As I have foreshadowed at the beginning of this article, a way in which all these specific, state-related issues can be addressed in a more successful manner is through the use of international and regional mechanism. For example, even though Europe has perhaps the most developed articulation of minority rights, there is no doubt about the necessity of proactive regional human rights structures. A very good illustration of such a human rights actor is the European Court of Human Rights, which has at the core of its activity the Council of Europe’s European Convention for the Protection of Human Rights and Fundamental Freedoms (ECHR) - the first legally binding multilateral human rights agreement. And even though the Convention does not refer to minorities specifically, it does prohibit discrimination on various grounds and can be efficiently used as a way of enforcing the minorities’ right to justice or correcting the mishaps that might appear in the process. 

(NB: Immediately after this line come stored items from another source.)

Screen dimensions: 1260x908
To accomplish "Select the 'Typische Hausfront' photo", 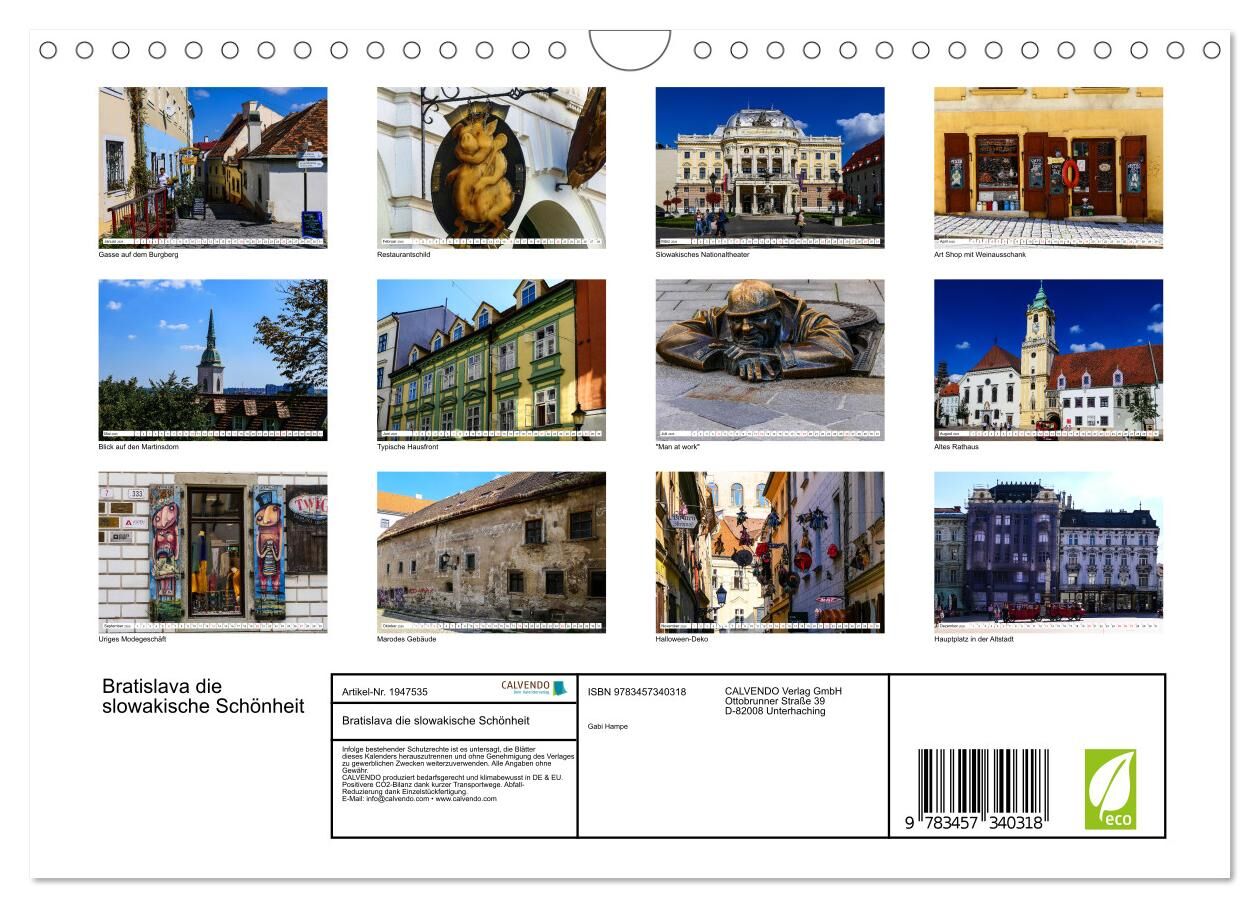I will point(491,354).
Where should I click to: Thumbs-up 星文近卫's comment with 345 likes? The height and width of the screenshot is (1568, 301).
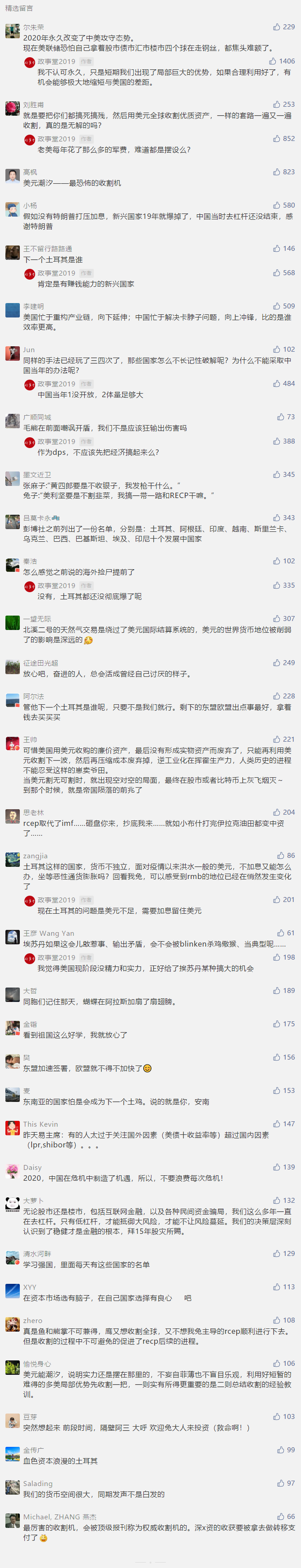[x=277, y=474]
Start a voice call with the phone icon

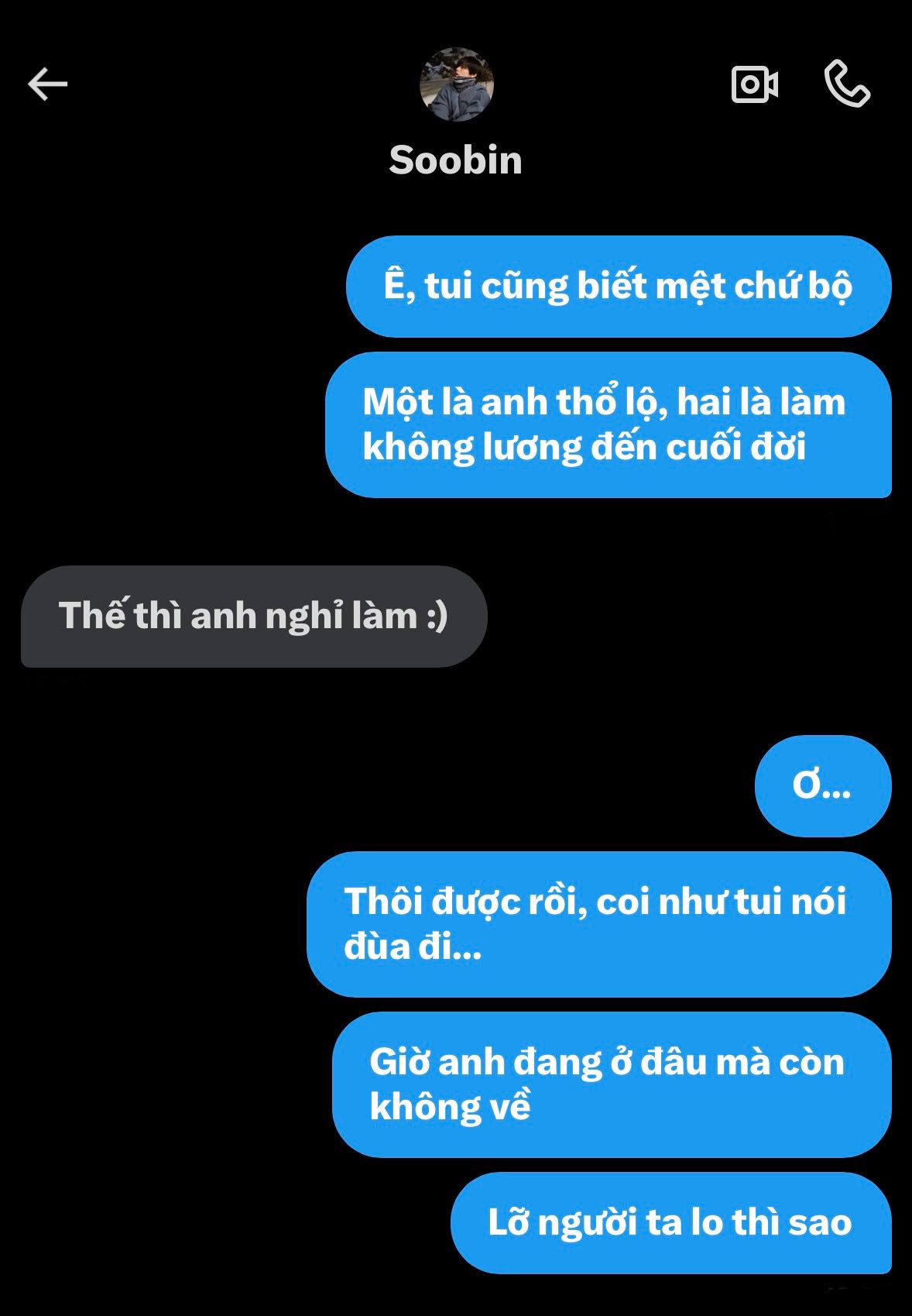[x=847, y=84]
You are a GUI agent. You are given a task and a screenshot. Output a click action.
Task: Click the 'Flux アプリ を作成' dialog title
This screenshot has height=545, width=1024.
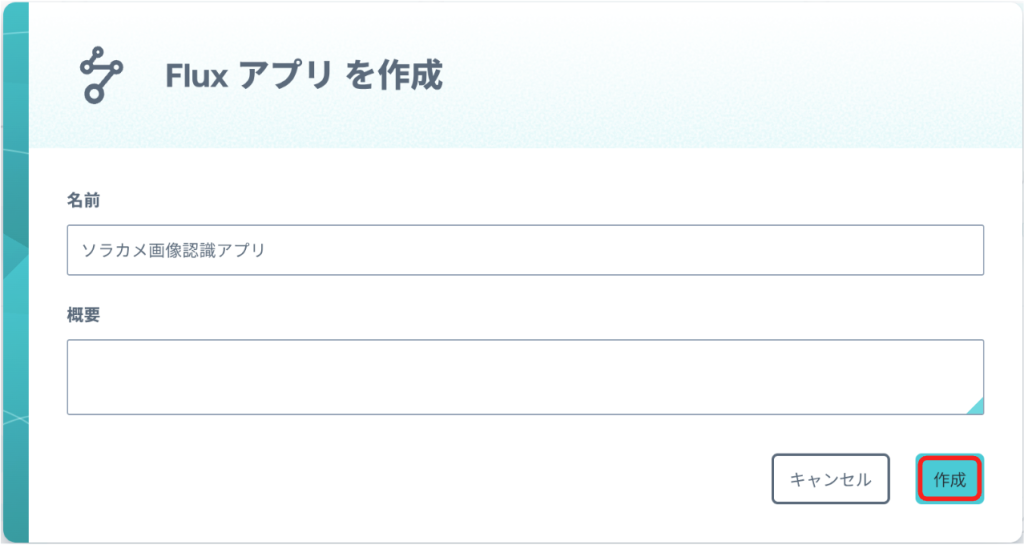(304, 75)
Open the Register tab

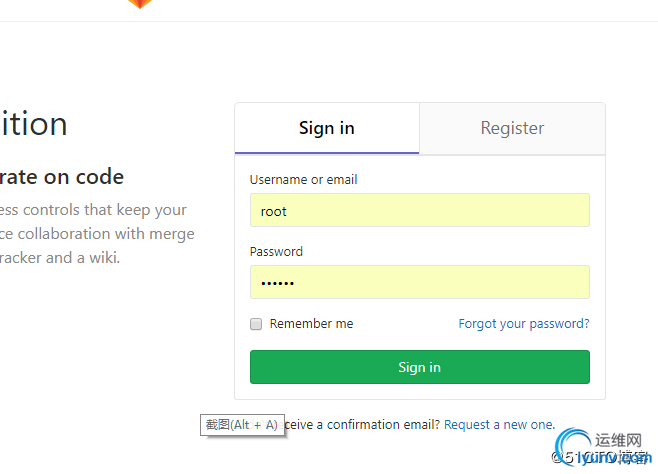coord(512,129)
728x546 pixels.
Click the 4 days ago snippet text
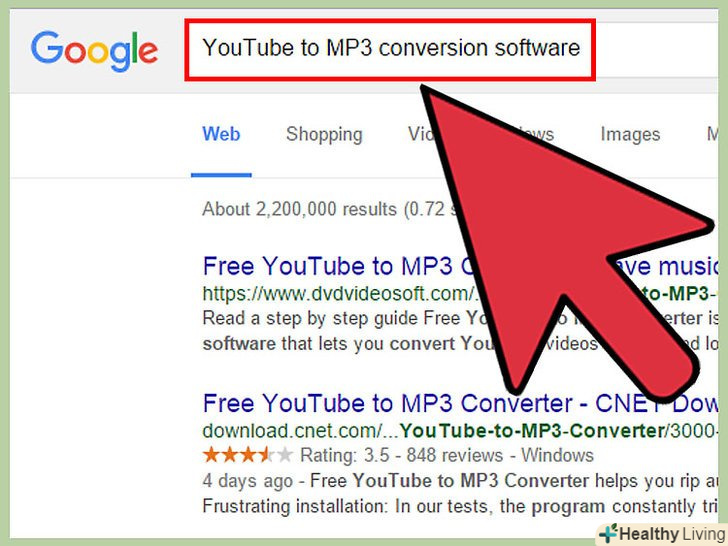[248, 481]
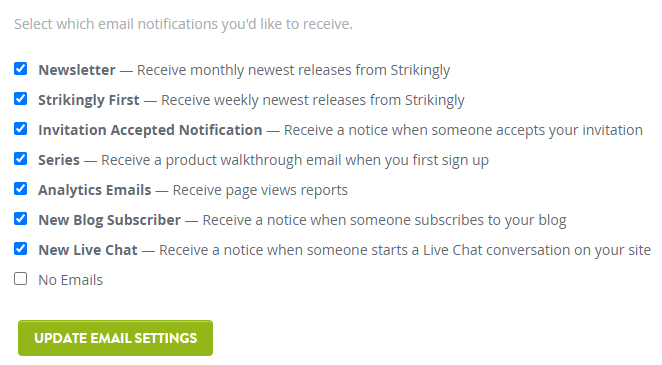Disable the New Live Chat checkbox
Image resolution: width=662 pixels, height=365 pixels.
point(20,249)
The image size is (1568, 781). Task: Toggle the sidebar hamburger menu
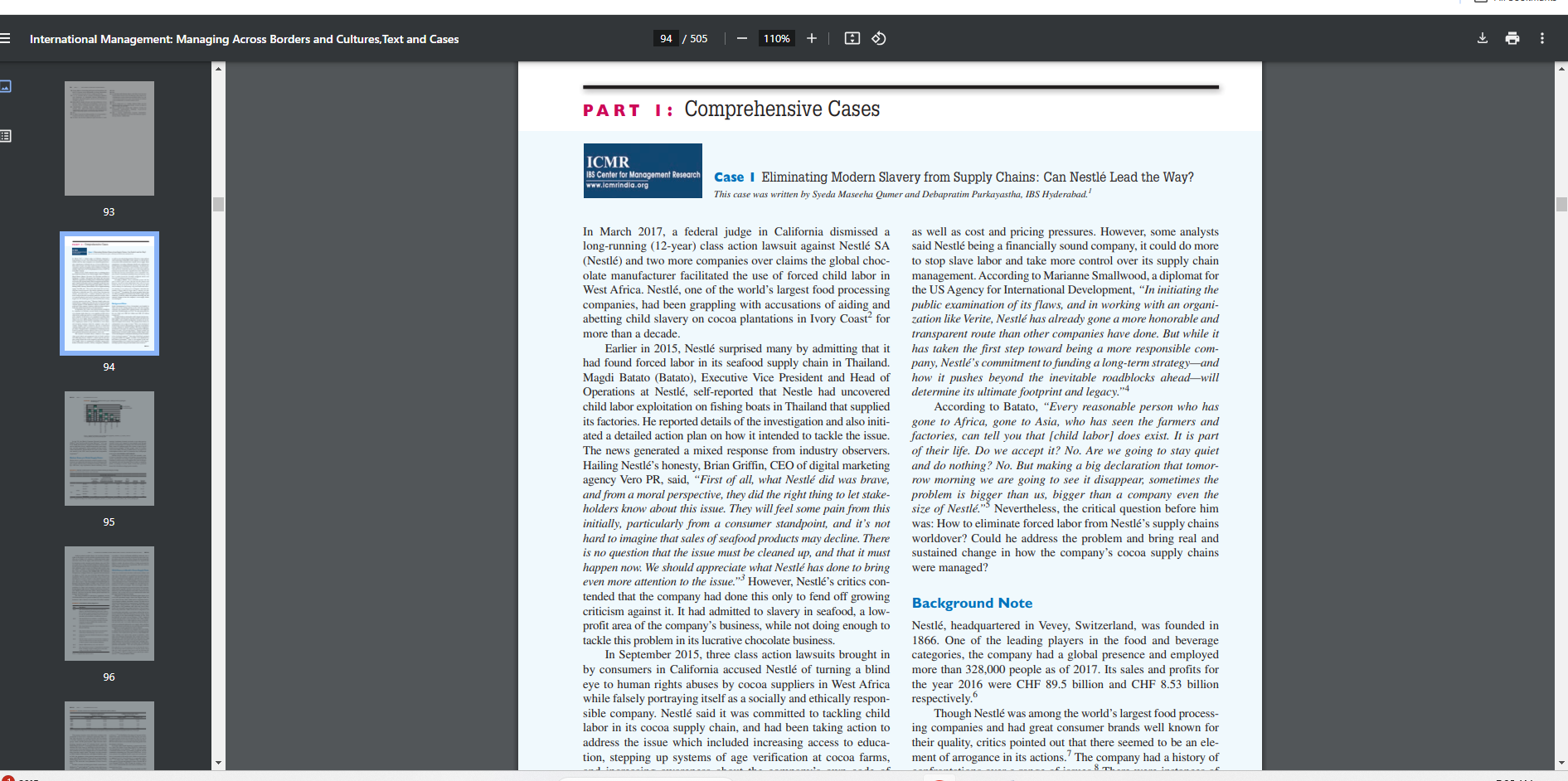pyautogui.click(x=5, y=38)
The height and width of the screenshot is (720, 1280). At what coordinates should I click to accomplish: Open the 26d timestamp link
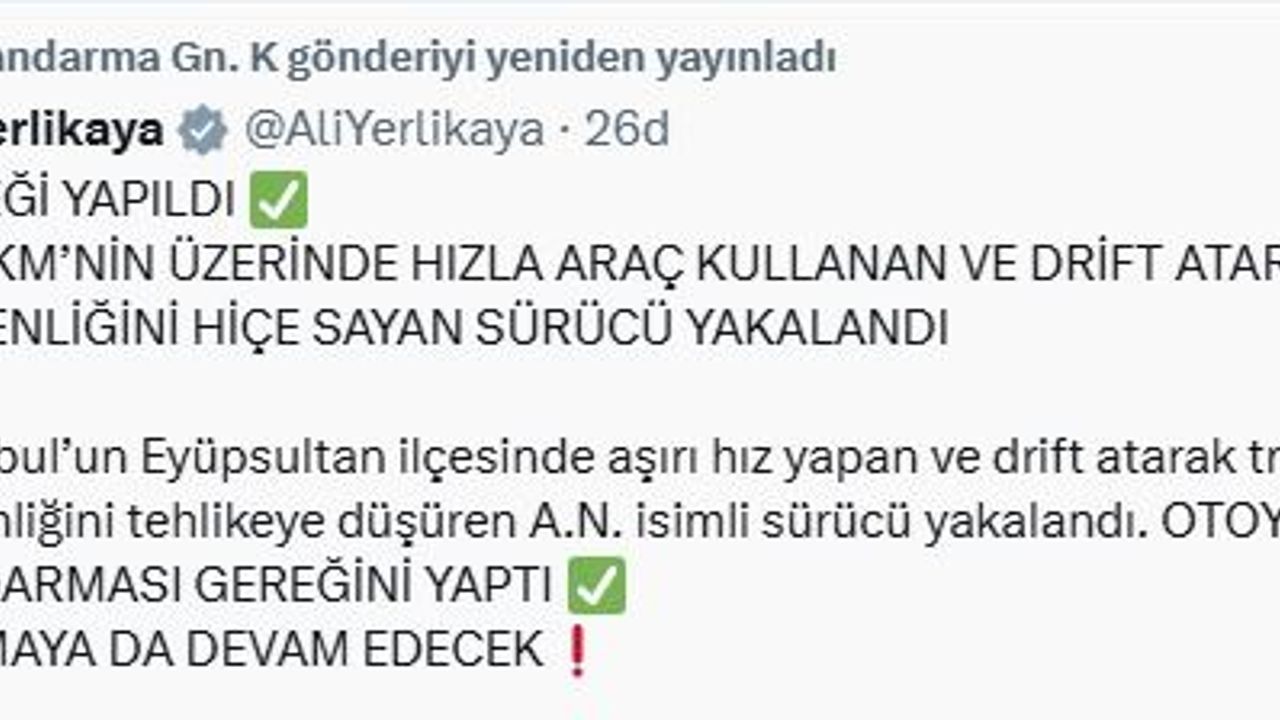click(627, 130)
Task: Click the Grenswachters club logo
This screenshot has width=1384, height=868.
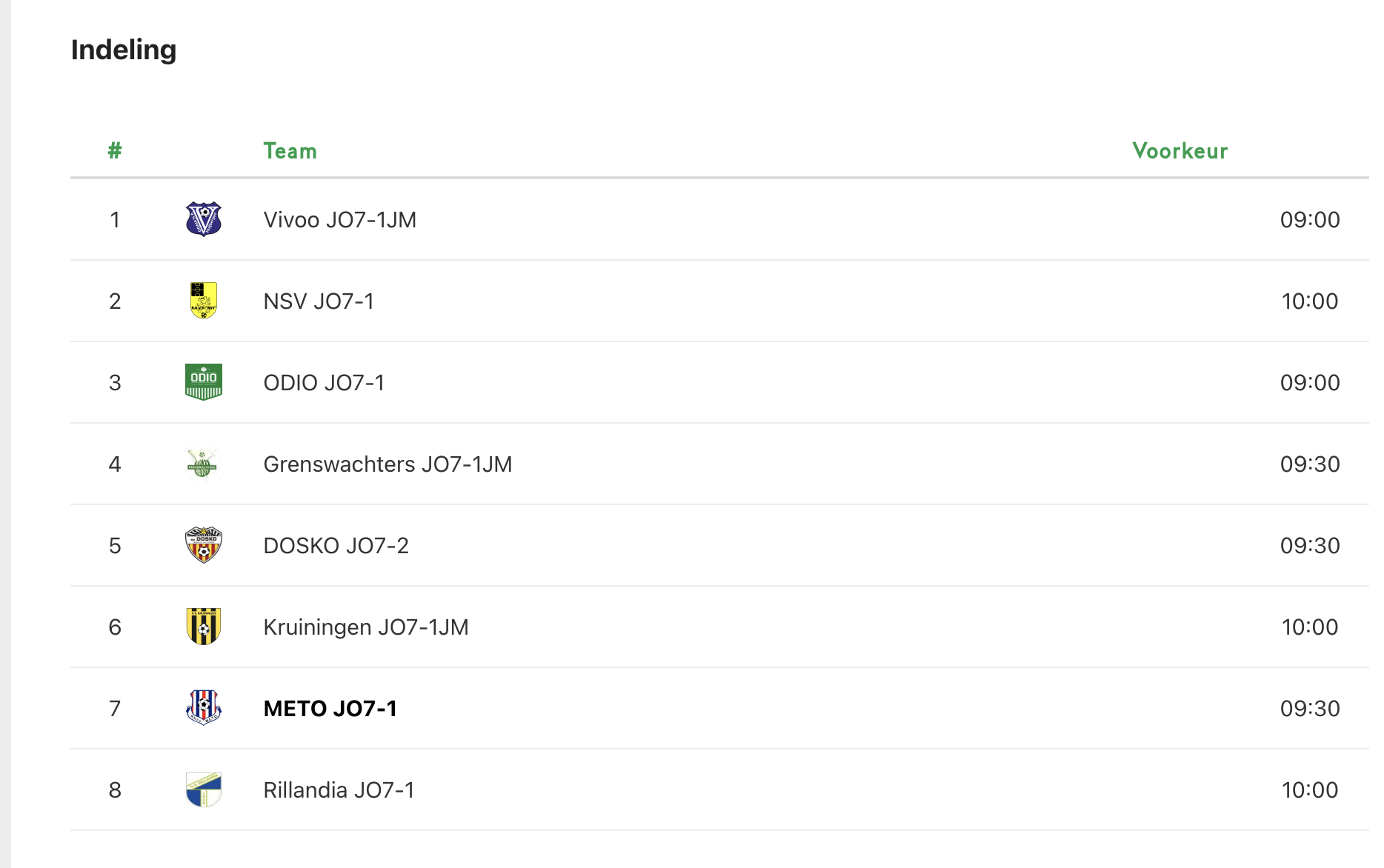Action: [x=202, y=464]
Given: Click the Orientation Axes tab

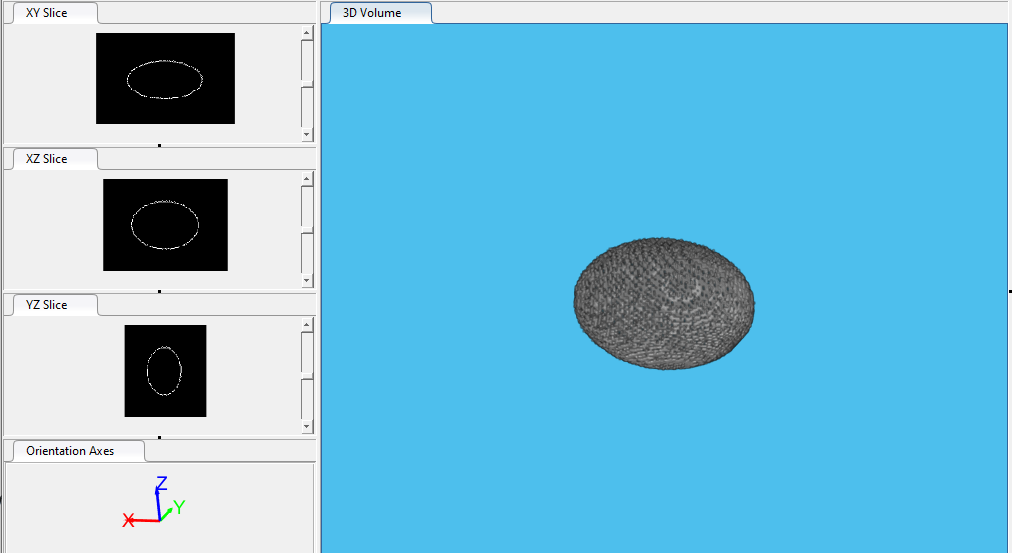Looking at the screenshot, I should 70,451.
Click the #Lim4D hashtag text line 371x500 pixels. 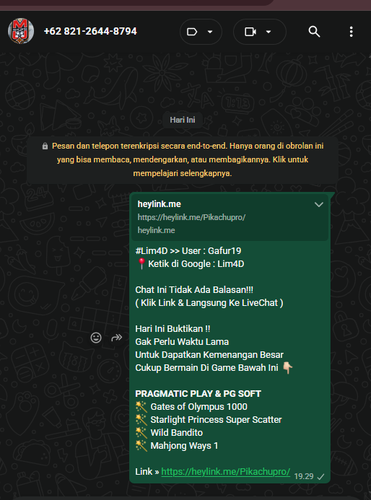(x=188, y=251)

To conclude, we should be neither exceedingly optimistic, nor exceedingly pessimistic when it comes to the current protection of the right to justice for social minorities. This multifaceted topic is as complex as all the social factors that underlie it. From linguistic barriers, to being more likely detained on a street during night-time in a problematic ‘barrio’ (neighbourhood in Spanish), the right of social minorities to justice incorporates many hard to solve problems. The prerogative we have analysed is neither a concrete reality, nor a myth, but closer to a myth striving to become a reality.